TEXT SEGMENT ▸

>>>

The common abnormalities include dilatation of the sinus of Valsalva, dilatation of the ascending aorta (with or without dissection or rupture), and aortic regurgitation (AR). Microscopic examination of the proximal aorta (and the proximal coronary arteries) reveals disruption of the elastic media, with fragmentation and disorganization of the elastic fibers. Large accumulations of dermatan sulfate, heparan sulfate, and chondroitin sulfate have been reported in the media of the aorta.
- 2.
Mitral valve abnormalities are more common in children and young adults than aortic lesions. The mitral valve and left atrial (LA) endocardium often undergo a fibromyxoid degeneration, resulting in dilatation of the mitral valve annulus, mitral regurgitation (MR) and mitral valve prolapse (MVP).
- 3.
Aneurysm of the pulmonary artery (PA) is less frequently seen.
- 4.
Rarely, myocardial fibrosis and infarction, rupture of chordae tendineae, aneurysm of the abdominal aorta, and aneurysmal dilatation of the proximal coronary arteries have been reported.
Auscultatory findings of MR and MVP appear in more than 50% of patients (see Chapter 21 ). Rarely, the murmur of AR is audible. The S2 may be accentuated in many patients, especially in those with thin chest walls or dilated PAs. The ECG findings may include LVH; T-wave inversion in leads II, III, aVF, and left precordial leads; and first-degree AV block. Chest radiographs may show cardiomegaly, either generalized or involving only the LV and LA, or a prominence of the ascending aorta, aortic knob, or the main PA segment.
Echocardiographic studies show an increased dimension of the aortic root with or without AR and a “redundant” mitral valve or MVP with thickened valve leaflets and MR. Periodic examination of the aortic root dimension and the status of the MR and MVP are important. As to the diagnosis of MVP in children, however, the adult criteria of MVP are met infrequently, probably because MVP is a progressive disease, and a full manifestation of the disease does not occur until adulthood.
Early death in individuals with this syndrome is most commonly precipitated by aortic dissection, chronic AR, or severe MR. Early and improved surgery and the use of beta-blockers have significantly increased the life expectancy of these patients in recent years.
- 1.
Beta-blockers (atenolol, propranolol) are effective in slowing the rate of aortic dilatation and reducing the development of aortic complications. Recently, enalapril was reported to reduce the rate of increase in the aortic root diameter ( Yetman et al, 2005 ). Thus, beta-blockers or ACE inhibitors (or both) should be administered to children when the aortic root size exceeds the upper limit of normal for age.
- 2.

<<<

DATA LISTING ▸
>>>

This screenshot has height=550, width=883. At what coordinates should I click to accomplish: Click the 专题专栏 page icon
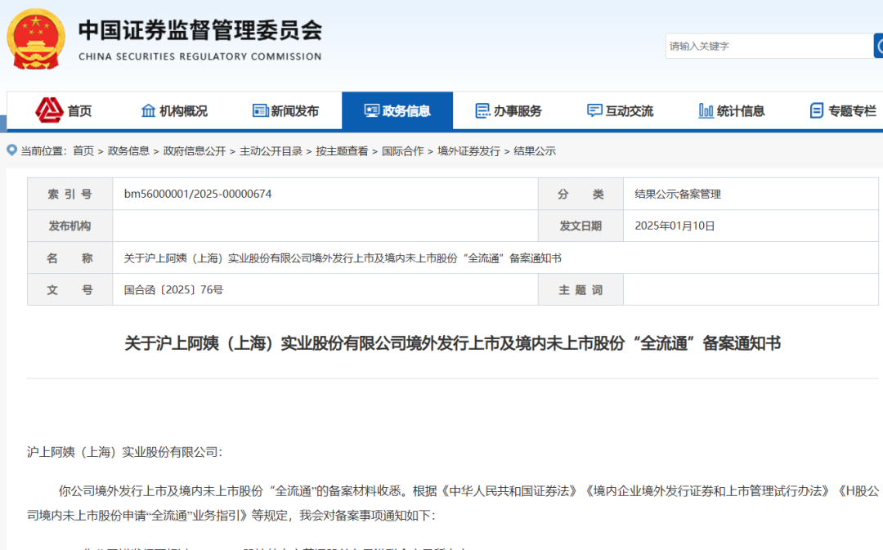click(x=817, y=111)
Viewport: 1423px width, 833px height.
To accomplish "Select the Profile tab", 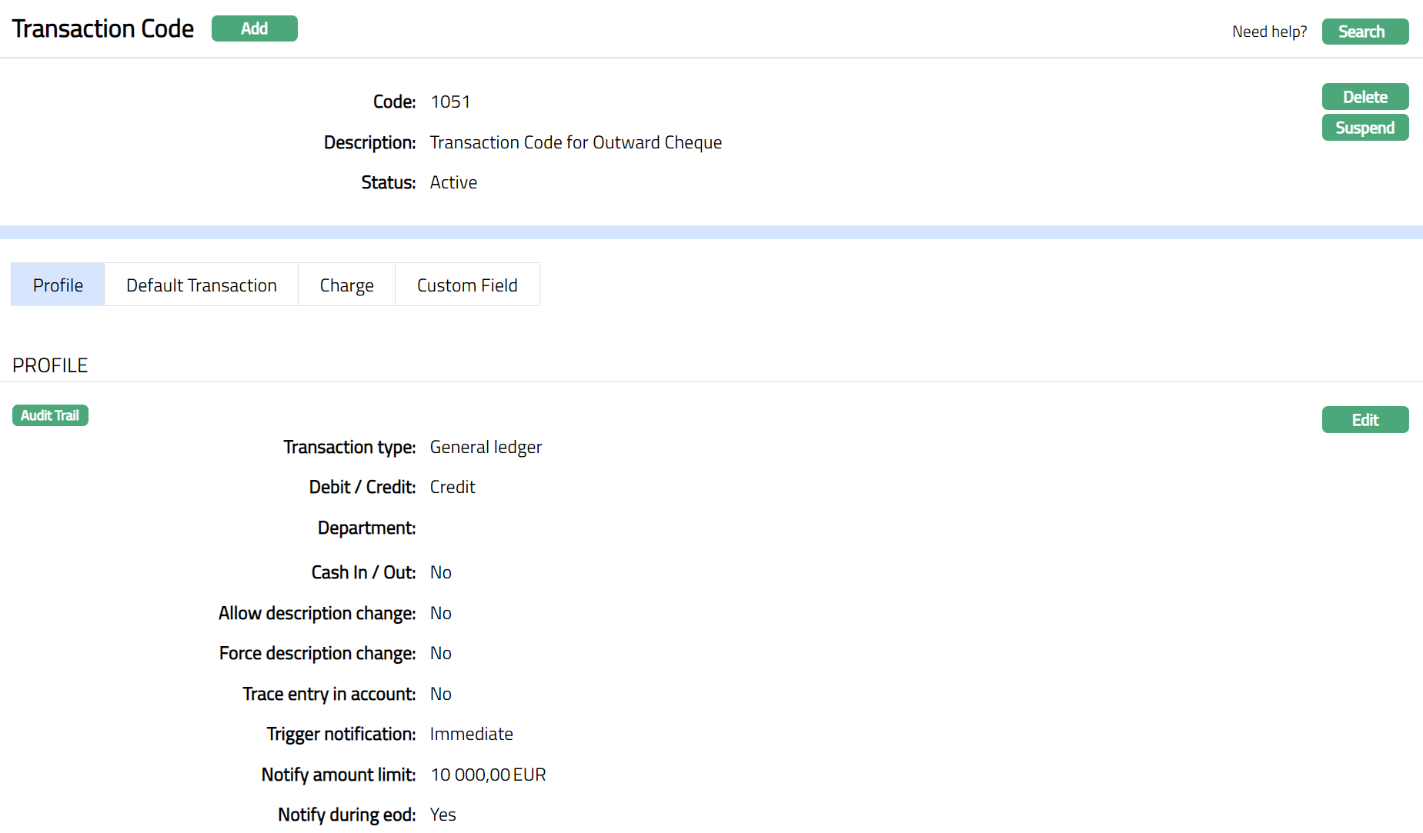I will click(x=58, y=285).
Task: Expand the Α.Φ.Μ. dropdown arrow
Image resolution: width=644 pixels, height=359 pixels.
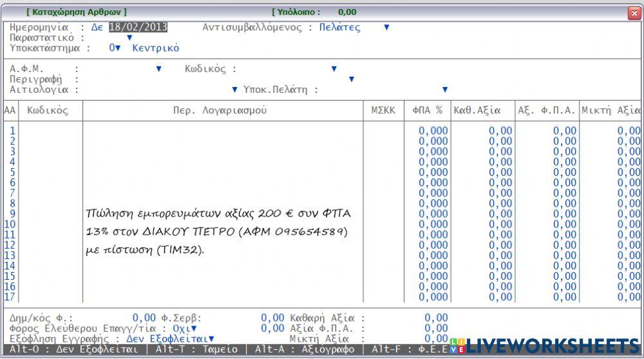Action: tap(158, 69)
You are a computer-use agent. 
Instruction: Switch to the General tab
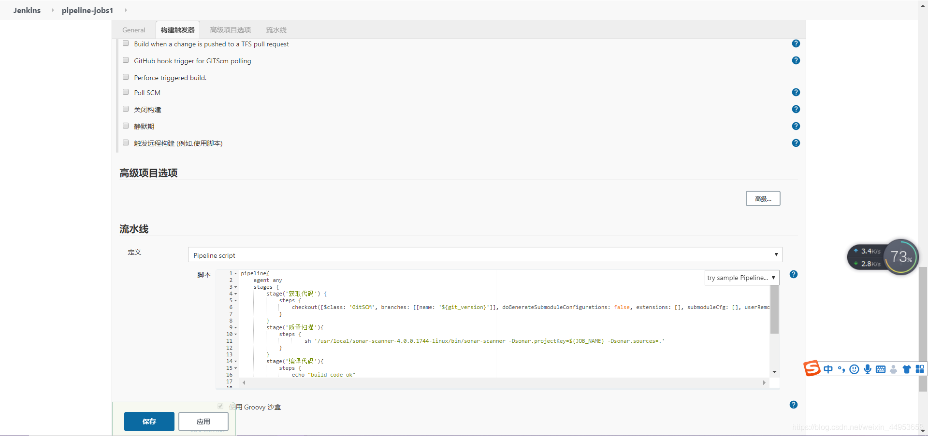click(x=133, y=30)

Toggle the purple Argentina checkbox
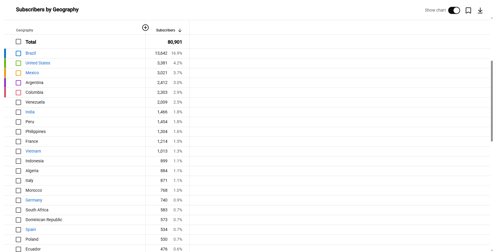[x=18, y=83]
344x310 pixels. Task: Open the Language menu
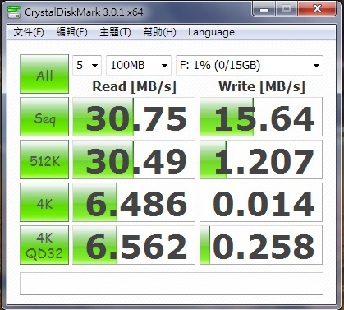click(x=211, y=32)
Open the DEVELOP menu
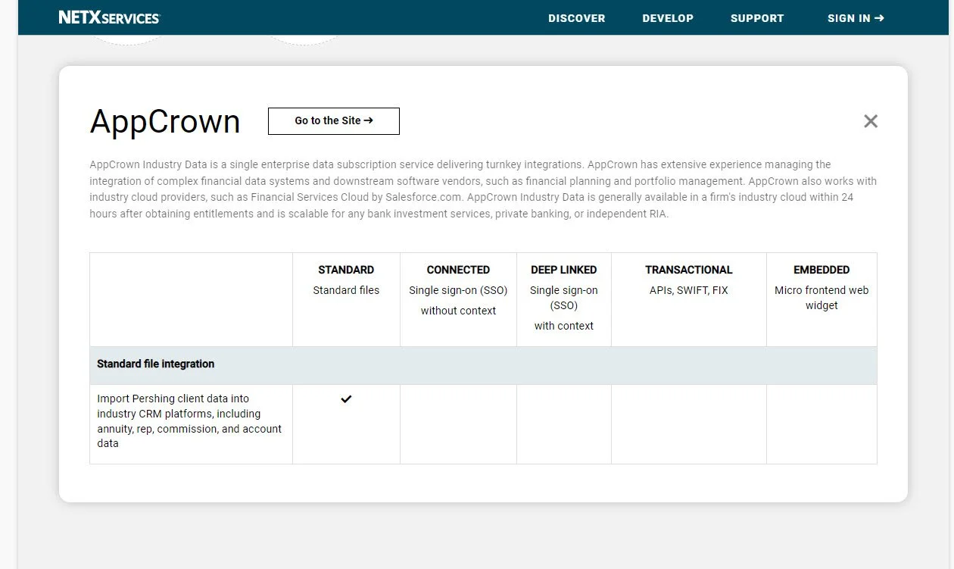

<<<

According to the text on cardiovascular abnormalities, what most commonly precipitates early death in individuals with the syndrome?

Aortic dissection, chronic aortic regurgitation, or severe mitral regurgitation.